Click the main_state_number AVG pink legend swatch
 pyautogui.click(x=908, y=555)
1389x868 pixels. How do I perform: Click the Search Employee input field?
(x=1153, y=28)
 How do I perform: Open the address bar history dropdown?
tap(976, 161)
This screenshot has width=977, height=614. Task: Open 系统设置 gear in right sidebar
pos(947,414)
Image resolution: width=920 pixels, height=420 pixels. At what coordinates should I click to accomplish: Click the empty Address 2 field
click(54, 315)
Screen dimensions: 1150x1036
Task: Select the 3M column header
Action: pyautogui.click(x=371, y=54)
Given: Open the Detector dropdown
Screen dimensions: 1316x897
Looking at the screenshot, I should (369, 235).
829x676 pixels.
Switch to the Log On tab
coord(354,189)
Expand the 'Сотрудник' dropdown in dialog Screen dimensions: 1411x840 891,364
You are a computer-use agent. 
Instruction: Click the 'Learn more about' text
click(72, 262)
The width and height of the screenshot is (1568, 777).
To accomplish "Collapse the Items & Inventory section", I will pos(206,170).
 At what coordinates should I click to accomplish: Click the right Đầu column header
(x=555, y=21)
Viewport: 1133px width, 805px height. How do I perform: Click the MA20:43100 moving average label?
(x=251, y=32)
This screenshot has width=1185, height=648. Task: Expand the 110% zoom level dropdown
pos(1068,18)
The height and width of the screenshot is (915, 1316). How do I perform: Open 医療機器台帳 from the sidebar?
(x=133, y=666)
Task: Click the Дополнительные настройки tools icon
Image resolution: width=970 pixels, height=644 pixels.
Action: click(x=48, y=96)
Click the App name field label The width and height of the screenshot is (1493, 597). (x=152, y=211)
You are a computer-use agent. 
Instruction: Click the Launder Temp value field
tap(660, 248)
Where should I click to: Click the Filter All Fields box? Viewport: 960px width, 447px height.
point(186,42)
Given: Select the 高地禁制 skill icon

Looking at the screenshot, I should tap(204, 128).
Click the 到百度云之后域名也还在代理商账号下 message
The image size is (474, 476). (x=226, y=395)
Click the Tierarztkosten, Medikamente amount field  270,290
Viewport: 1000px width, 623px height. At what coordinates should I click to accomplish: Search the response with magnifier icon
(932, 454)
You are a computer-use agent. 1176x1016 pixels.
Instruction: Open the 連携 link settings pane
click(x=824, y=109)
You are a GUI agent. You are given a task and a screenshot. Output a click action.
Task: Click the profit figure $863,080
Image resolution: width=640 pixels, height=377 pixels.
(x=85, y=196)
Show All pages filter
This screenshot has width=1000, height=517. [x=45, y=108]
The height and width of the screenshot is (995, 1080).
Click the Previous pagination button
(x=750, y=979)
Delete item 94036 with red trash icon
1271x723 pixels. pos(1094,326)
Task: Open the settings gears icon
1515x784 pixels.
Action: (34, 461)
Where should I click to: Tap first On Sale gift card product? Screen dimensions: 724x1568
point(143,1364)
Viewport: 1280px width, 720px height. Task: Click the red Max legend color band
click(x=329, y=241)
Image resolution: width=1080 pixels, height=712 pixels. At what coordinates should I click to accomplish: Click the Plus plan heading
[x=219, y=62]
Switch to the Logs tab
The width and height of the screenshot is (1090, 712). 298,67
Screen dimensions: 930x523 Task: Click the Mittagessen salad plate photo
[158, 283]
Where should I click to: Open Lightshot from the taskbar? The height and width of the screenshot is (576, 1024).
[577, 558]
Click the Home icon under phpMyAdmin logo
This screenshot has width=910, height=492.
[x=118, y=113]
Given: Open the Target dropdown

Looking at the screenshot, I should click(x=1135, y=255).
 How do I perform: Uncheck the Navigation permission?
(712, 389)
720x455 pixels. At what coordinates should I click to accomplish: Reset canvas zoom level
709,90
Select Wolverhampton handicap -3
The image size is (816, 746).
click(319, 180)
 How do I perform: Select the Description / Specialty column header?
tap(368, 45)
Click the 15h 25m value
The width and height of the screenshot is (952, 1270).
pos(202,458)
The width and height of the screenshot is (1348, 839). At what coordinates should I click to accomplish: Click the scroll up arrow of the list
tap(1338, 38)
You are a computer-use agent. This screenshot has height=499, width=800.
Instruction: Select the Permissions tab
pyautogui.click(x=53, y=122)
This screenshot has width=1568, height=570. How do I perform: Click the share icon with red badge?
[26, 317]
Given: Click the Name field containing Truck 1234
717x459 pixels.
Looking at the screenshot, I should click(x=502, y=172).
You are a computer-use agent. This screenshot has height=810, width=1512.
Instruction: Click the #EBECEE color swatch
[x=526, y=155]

--------------------------------------------------

- [What is being asked] Could you reproduce every entry above exactly as written?

- [Result for this task]
Click the main_state_number AVG pink legend swatch
 pyautogui.click(x=908, y=555)
1389x868 pixels. How do I perform: Click the Search Employee input field?
(x=1153, y=28)
 How do I perform: Open the address bar history dropdown?
tap(976, 161)
This screenshot has width=977, height=614. Task: Open 系统设置 gear in right sidebar
pos(947,414)
Image resolution: width=920 pixels, height=420 pixels. At what coordinates should I click to accomplish: Click the empty Address 2 field
click(54, 315)
Screen dimensions: 1150x1036
Task: Select the 3M column header
Action: pyautogui.click(x=371, y=54)
Given: Open the Detector dropdown
Screen dimensions: 1316x897
Looking at the screenshot, I should (369, 235).
829x676 pixels.
Switch to the Log On tab
coord(354,189)
Expand the 'Сотрудник' dropdown in dialog Screen dimensions: 1411x840 891,364
You are a computer-use agent. 
Instruction: Click the 'Learn more about' text
click(72, 262)
The width and height of the screenshot is (1568, 777).
To accomplish "Collapse the Items & Inventory section", I will pos(206,170).
 At what coordinates should I click to accomplish: Click the right Đầu column header
(x=555, y=21)
Viewport: 1133px width, 805px height. How do I perform: Click the MA20:43100 moving average label?
(x=251, y=32)
This screenshot has width=1185, height=648. Task: Expand the 110% zoom level dropdown
pos(1068,18)
The height and width of the screenshot is (915, 1316). How do I perform: Open 医療機器台帳 from the sidebar?
(x=133, y=666)
Task: Click the Дополнительные настройки tools icon
Image resolution: width=970 pixels, height=644 pixels.
Action: click(x=48, y=96)
Click the App name field label The width and height of the screenshot is (1493, 597). (x=152, y=211)
You are a computer-use agent. 
Instruction: Click the Launder Temp value field
tap(660, 248)
Where should I click to: Click the Filter All Fields box? Viewport: 960px width, 447px height.
point(186,42)
Given: Select the 高地禁制 skill icon

Looking at the screenshot, I should tap(204, 128).
Click the 到百度云之后域名也还在代理商账号下 message
The image size is (474, 476). (x=226, y=395)
Click the Tierarztkosten, Medikamente amount field  270,290
Viewport: 1000px width, 623px height. At what coordinates should I click to accomplish: Search the response with magnifier icon
(932, 454)
You are a computer-use agent. 1176x1016 pixels.
Instruction: Open the 連携 link settings pane
click(x=824, y=109)
You are a GUI agent. You are given a task and a screenshot. Output a click action.
Task: Click the profit figure $863,080
Image resolution: width=640 pixels, height=377 pixels.
(x=85, y=196)
Show All pages filter
This screenshot has width=1000, height=517. [x=45, y=108]
The height and width of the screenshot is (995, 1080).
Click the Previous pagination button
(x=750, y=979)
Delete item 94036 with red trash icon
1271x723 pixels. pos(1094,326)
Task: Open the settings gears icon
1515x784 pixels.
Action: (34, 461)
Where should I click to: Tap first On Sale gift card product? Screen dimensions: 724x1568
point(143,1364)
Viewport: 1280px width, 720px height. Task: Click the red Max legend color band
click(x=329, y=241)
Image resolution: width=1080 pixels, height=712 pixels. At what coordinates should I click to accomplish: Click the Plus plan heading
[x=219, y=62]
Switch to the Logs tab
The width and height of the screenshot is (1090, 712). 298,67
Screen dimensions: 930x523 Task: Click the Mittagessen salad plate photo
[158, 283]
Where should I click to: Open Lightshot from the taskbar? The height and width of the screenshot is (576, 1024).
[577, 558]
Click the Home icon under phpMyAdmin logo
This screenshot has width=910, height=492.
[x=118, y=113]
Given: Open the Target dropdown

Looking at the screenshot, I should click(x=1135, y=255).
 How do I perform: Uncheck the Navigation permission?
(712, 389)
720x455 pixels. At what coordinates should I click to accomplish: Reset canvas zoom level
709,90
Select Wolverhampton handicap -3
The image size is (816, 746).
click(319, 180)
 How do I perform: Select the Description / Specialty column header?
tap(368, 45)
Click the 15h 25m value
The width and height of the screenshot is (952, 1270).
pos(202,458)
The width and height of the screenshot is (1348, 839). At what coordinates should I click to accomplish: Click the scroll up arrow of the list
tap(1338, 38)
You are a computer-use agent. This screenshot has height=499, width=800.
Instruction: Select the Permissions tab
pyautogui.click(x=53, y=122)
This screenshot has width=1568, height=570. How do I perform: Click the share icon with red badge?
[26, 317]
Given: Click the Name field containing Truck 1234
717x459 pixels.
Looking at the screenshot, I should click(x=502, y=172).
You are a computer-use agent. This screenshot has height=810, width=1512.
Instruction: Click the #EBECEE color swatch
[x=526, y=155]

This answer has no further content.